Showcase was DC’s “throw everything at the wall and see what sticks” book; it was where the Silver Age began, with the introduction of Barry Allen as the Flash, and later issues spanned the gamut from teen comedy (Leave it to Binky) to war (Sgt. Rock), with a few detours into absurdity. My favorite, of course, is the Inferior Five. On the one hand, the premise is so obvious as to be stupid; “see, there’s a clumsy guy and he’s called Awkwardman, and a dumb blonde called Dumb Bunny,,,” but that’s not where the genius is. The smart part of the comic is that the Inferior Five are the children of Earth’s Greatest Heroes, and they are expected to step up and carry on the legacy, but they know (or at least believe) that they haven’t got the goods. Torn between duty and reality, they choose to lean into their weaknesses, embrace their failings, and stumble through to heroism anyway. The trick, which even they don’t notice, is that each of them has the right stuff, but not where they were looking.

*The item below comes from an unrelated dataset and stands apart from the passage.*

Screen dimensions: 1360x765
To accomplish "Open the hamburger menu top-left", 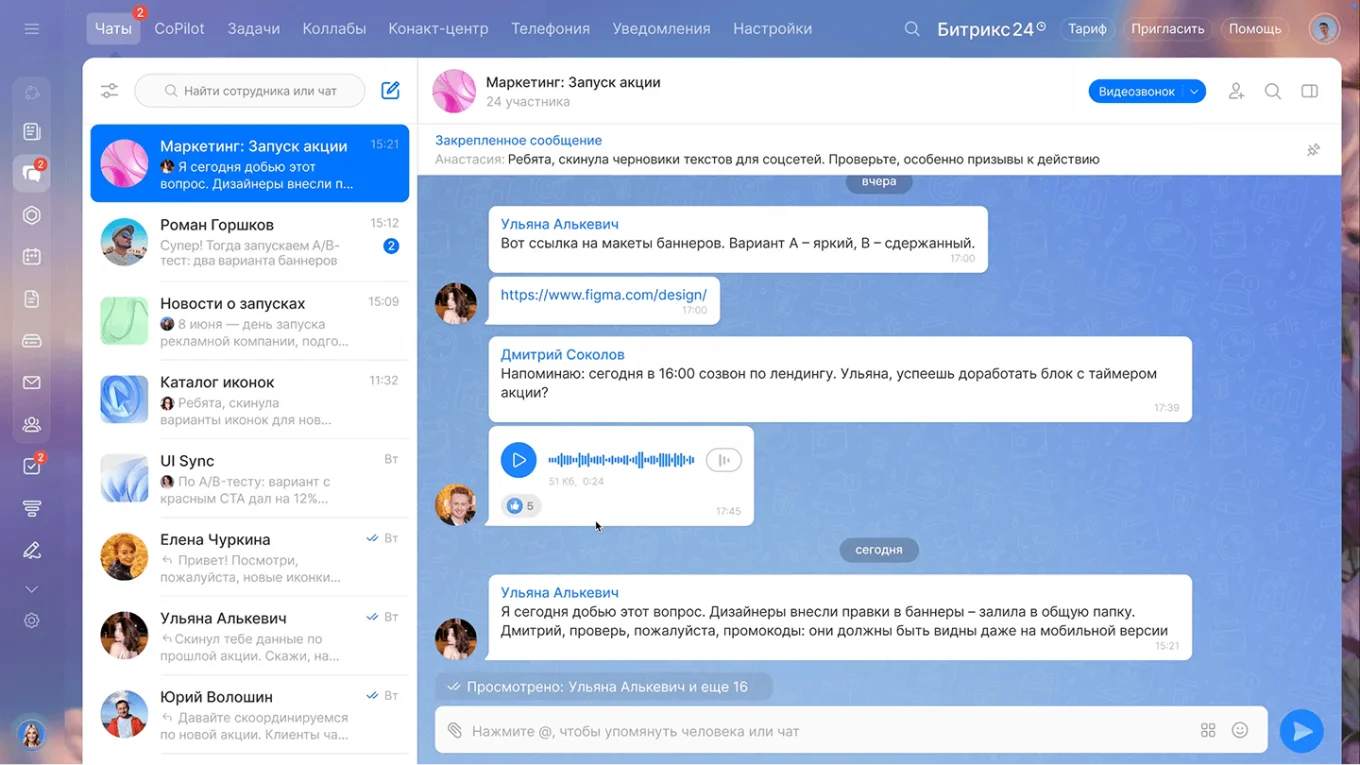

Merryman (he dresses as a court jester because “if I’m going to make a fool of myself, I might as well look the part”) lacks the strength and skill of his parents, but he is a shrewd tactician and a natural leader, even though he’s constantly surprised to find the others following him. To a weird awkward kid reading the comics, the Inferior Five resonated, even if he couldn’t put his finger on why. In the sixth issue, the Five crash the offices of DC Comics to find out why their latest issue is late, in a story where the reader gets to see precisely how much Mike Sekowsky hated Carmine Infantino.
Angel & the Ape
Another of the comedy-adventure books that emerged from Showcase, Angel & the Ape follows Angel O’Day, an incredibly capable private detective that most people assume is an airhead because she’s a gorgeous blonde. In a gambit somewhat similar to TV’s Remington Steele, Angel takes on a partner to add some muscle and a masculine presence. Her partner is Sam Simian, a comic book artist who also happens to be a gorilla, which nobody seems to notice, since he usually dresses like a hippie. A couple of misguided attempts to revive the comic have failed. The original ’60s version is the way to go.
Not Brand Ecch
This was Marvel’s attempt at self-parody, with Cracked artist Marie Severin and others being turned loose on characters like “Ironed Man” and “Scaredevil.” Most of the stories involved pop culture mash-ups, such as Dr. Strange as the star of a West Side Story parody, or the Marble Comics characters squaring off against parodic versions of other publishers’ characters. It’s just dumb fun.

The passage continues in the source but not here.